## [SOURCE TEXT]
Tools for Dealing With Long Term Stress
Okay, so let's talk about long term stress. Earlier I talked about how breathing can modulate heart rate through this loop that includes the brain and the parasympathetic nervous system. I don't think I mentioned this and I want to make sure that I mentioned that breathing. Controlling heart rate through the sympathetic and parasympathetic nervous system is the basis of what's called HRV heart rate variability. And we know that heart rate variability is good, you don't want your heart rate chronically elevated, or chronically low. A lot of people think, Oh, I want a really nice low heart rate. And indeed, if you're in shape, the stroke volume of your heart will be greater. And you can have a nice, you know, slow heart rate. You know, years ago, when I was running regularly, you know, I think my heart rate was down to like 50, or 60, or something like that. That's, that's great. But, and now, it's higher than that, because I'm running a little bit less, but everyone needs to determine what's right for them. But you don't really want your heart rate to be chronically low or chronically high. Both are bad.
We know that chronic stress, elevated stress, and especially in the so called type A personalities, creates heart disease, leading killer for in most every country, but in particular, in the US. Because of the way that adrenaline impacts those, blood vessels are constricting some and dilating others, it's just that kind of hypertension, chronic hypertension is just bad. And so chronic stress truly is bad, I want to really make that clear, because I emphasize a lot of what some of the positive effects of stress, but you want to be able to tamp down your stress in real time. You also want to be able to modulate your stress and your emotional relationship to stress in the body in the medium term. But by no means do you want to be stressed out all the time chronically for months and months and months and years on end.
The best tools, the best mechanisms that we know to modulate long term stress might surprise you a little bit. First of all, they're gonna be the things that don't surprise you, which is everyone knows getting regular exercise, getting good sleep, using real time tools to try and tamp down the stress response, etc. That's all going to be really useful. The data really points to the fact that social connection, and certain types of social connection in particular, are what are going to mitigate or reduce long term stress. And this is a particularly important issue nowadays, where we have all these proxies or surrogates for social connection, you know, we're online and texting with people a lot so we can feel connected. You know, people are like the planes about to take off and everyone's texting each other. You know, they're, whether or not they have fear of flying or not, they're like, okay, you know, see you love you, hate you, whatever it is that they're trying to communicate to people. Then, you know, plane lands, everyone phones out, see you love you hate you. And let's hope it's love you or hate us. But everyone has this kind of need to stay connected to one another.

## [TASK LIST]
**a.** In the long term stress passage, what does the data point to as the thing that reduces long term stress?
**b.** Using the long term stress passage, explain why chronic stress is bad for the heart.
**c.** Transcribe the part of the long term stress passage starting at "We know that chronic" and ending at "years on end.".

## [PROVIDED MATERIAL]
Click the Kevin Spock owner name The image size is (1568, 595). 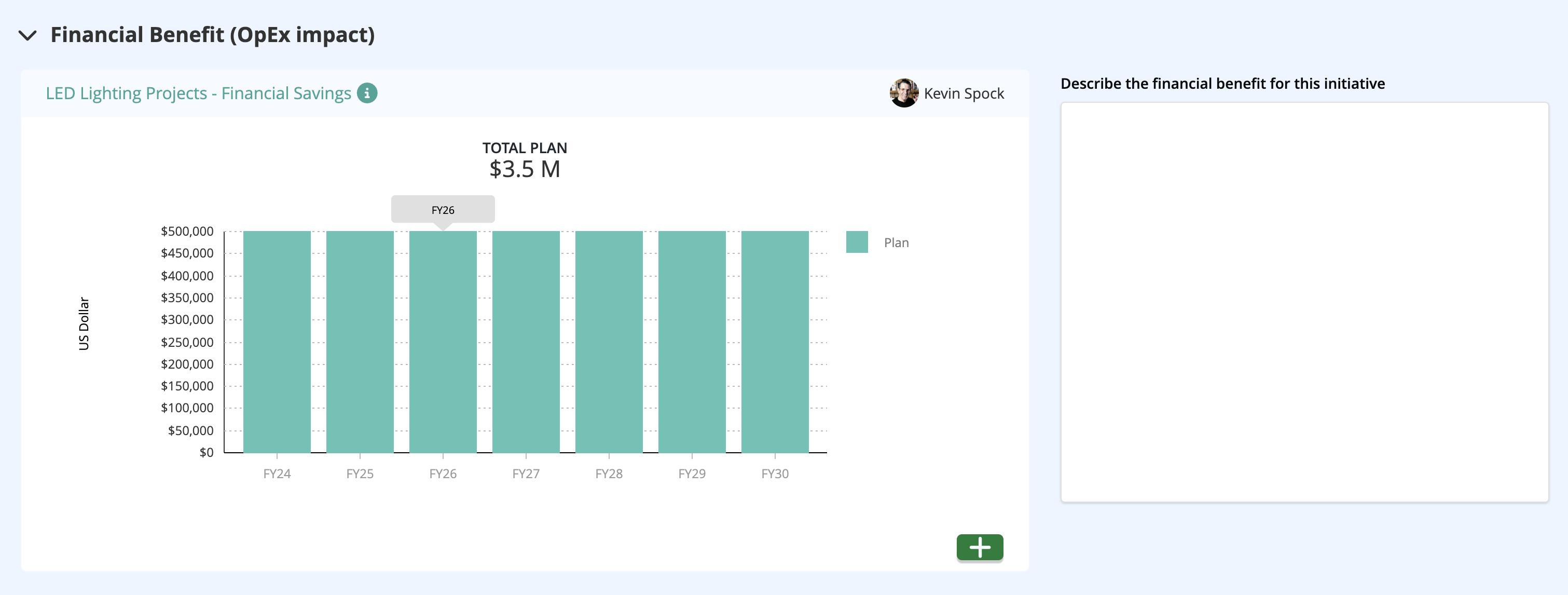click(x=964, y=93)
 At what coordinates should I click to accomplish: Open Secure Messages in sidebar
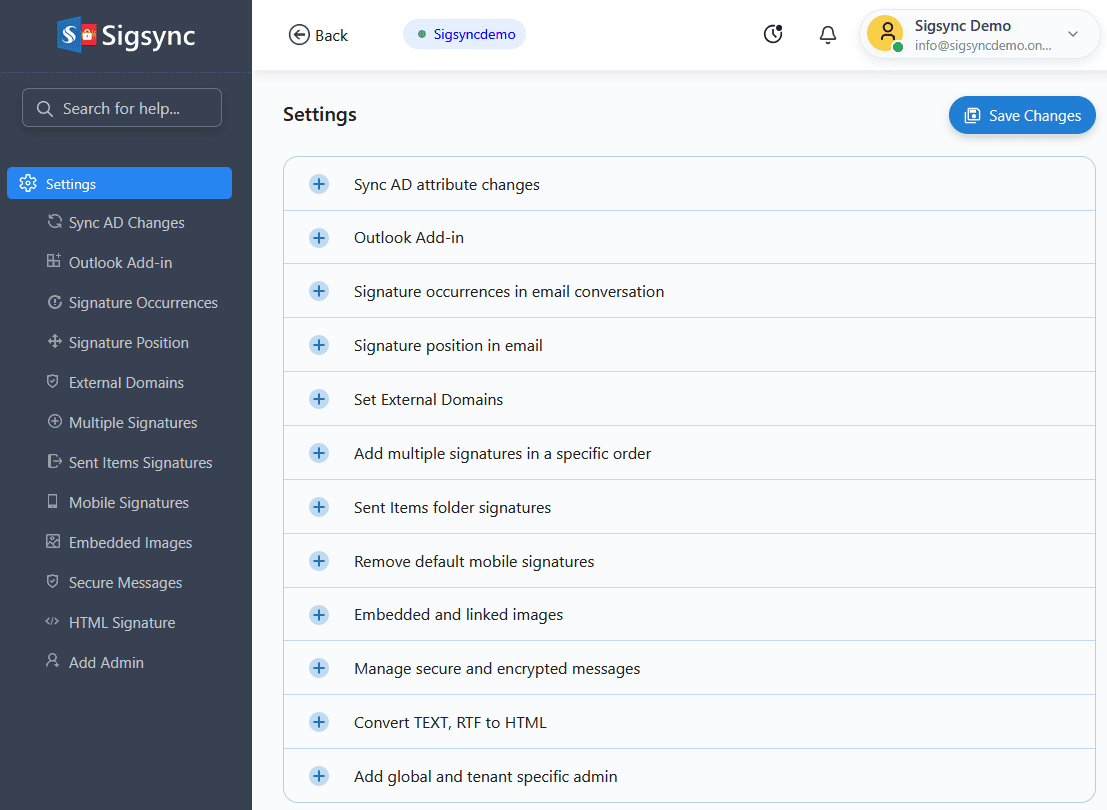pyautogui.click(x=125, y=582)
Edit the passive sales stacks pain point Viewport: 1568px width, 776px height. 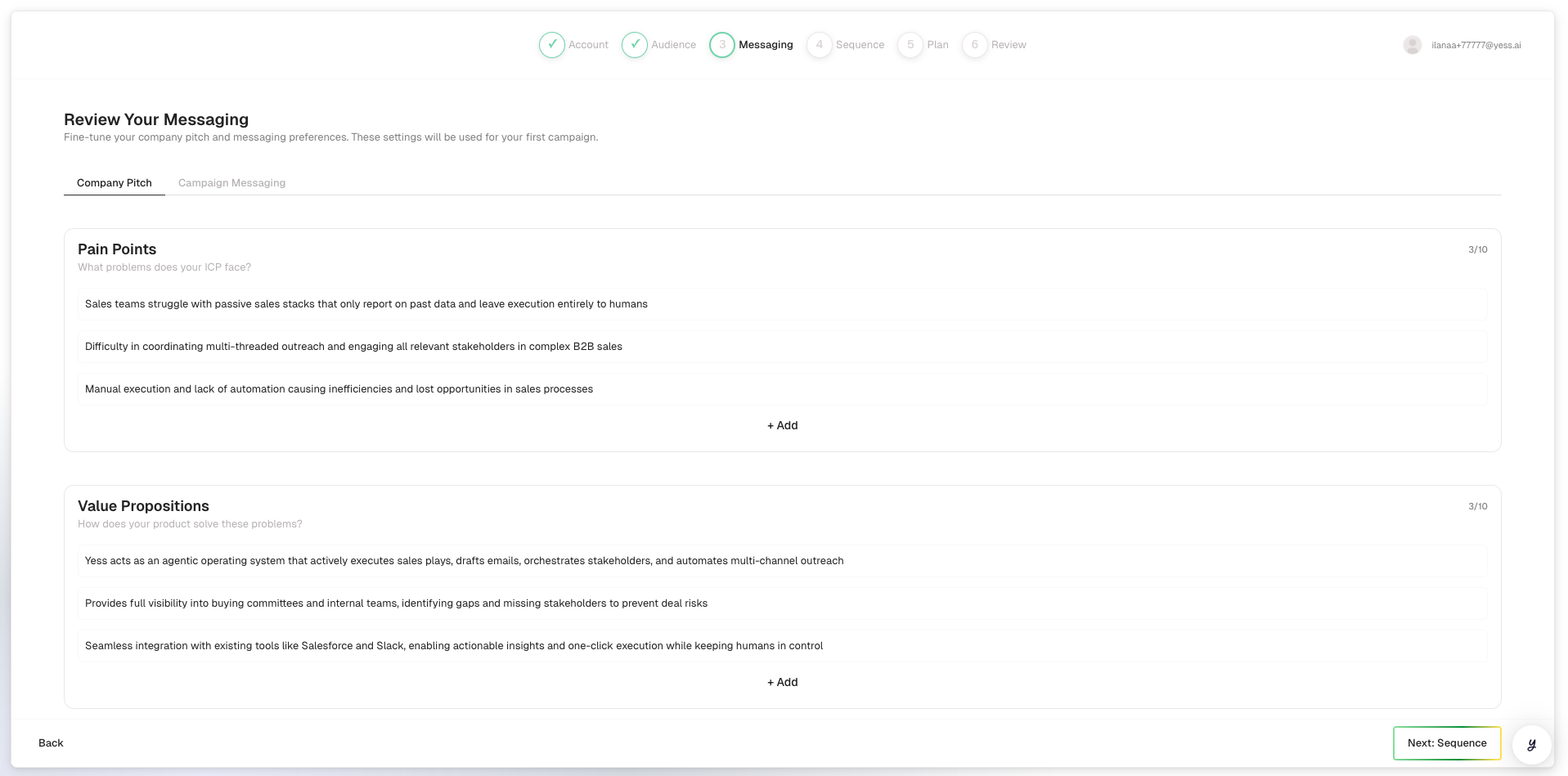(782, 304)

==

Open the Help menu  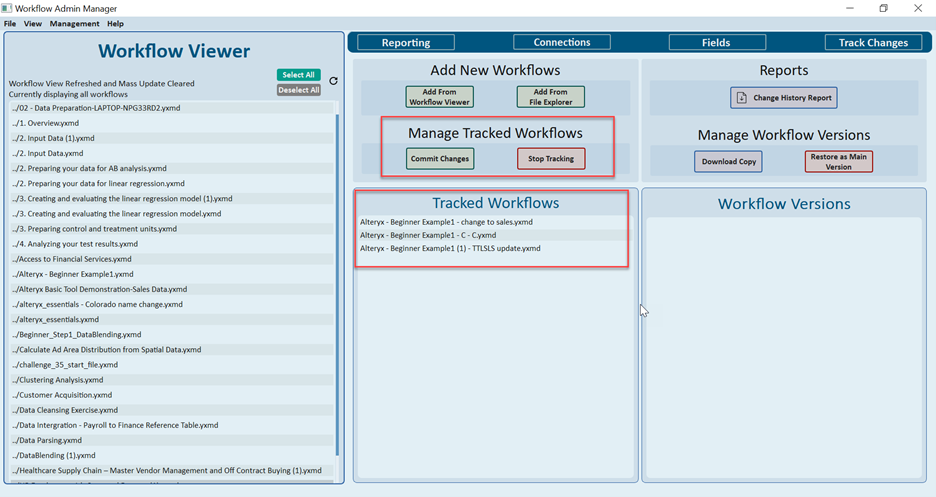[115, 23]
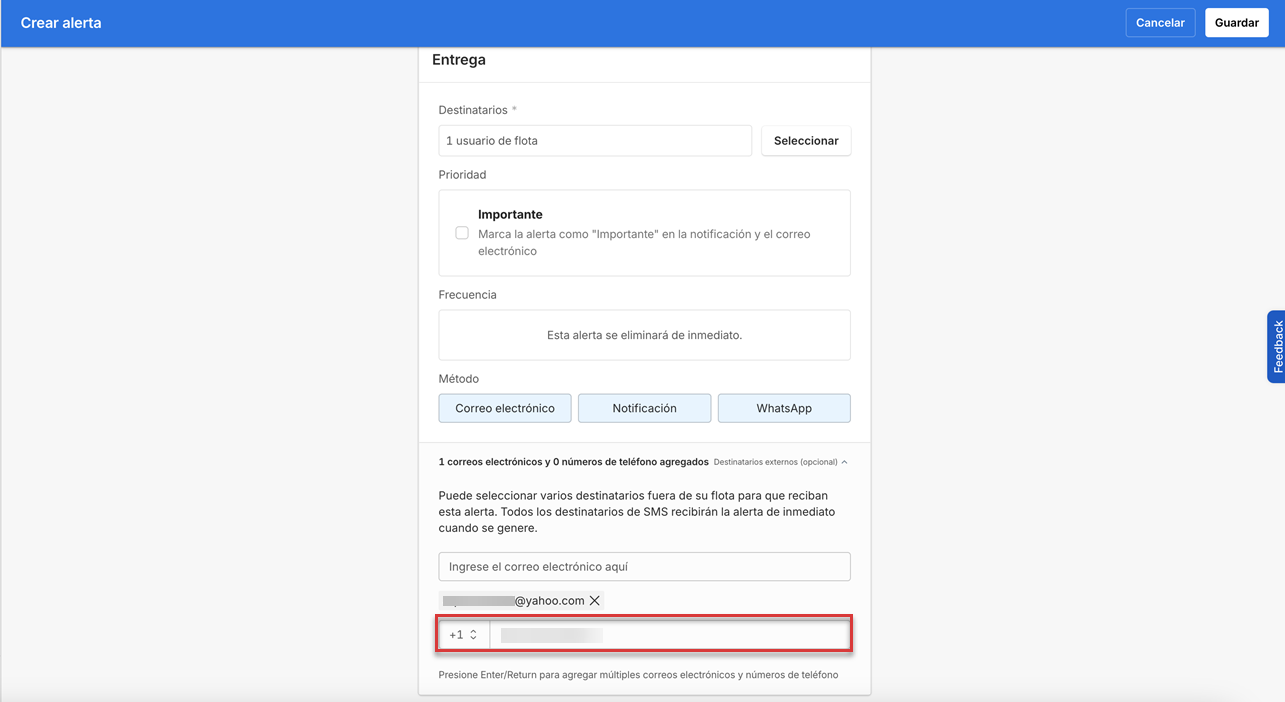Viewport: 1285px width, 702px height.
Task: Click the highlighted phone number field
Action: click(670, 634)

## [ANSWERS PROVIDED]
**a.** Social connection, and certain types of social connection in particular.

**b.** Adrenaline makes some blood vessels constrict and others dilate, which leads to chronic hypertension. This is how chronic stress, especially in so-called type A personalities, creates heart disease, the leading killer in most every country and in particular in the US.

**c.**
We know that chronic stress, elevated stress, and especially in the so called type A personalities, creates heart disease, leading killer for in most every country, but in particular, in the US. Because of the way that adrenaline impacts those, blood vessels are constricting some and dilating others, it's just that kind of hypertension, chronic hypertension is just bad. And so chronic stress truly is bad, I want to really make that clear, because I emphasize a lot of what some of the positive effects of stress, but you want to be able to tamp down your stress in real time. You also want to be able to modulate your stress and your emotional relationship to stress in the body in the medium term. But by no means do you want to be stressed out all the time chronically for months and months and months and years on end.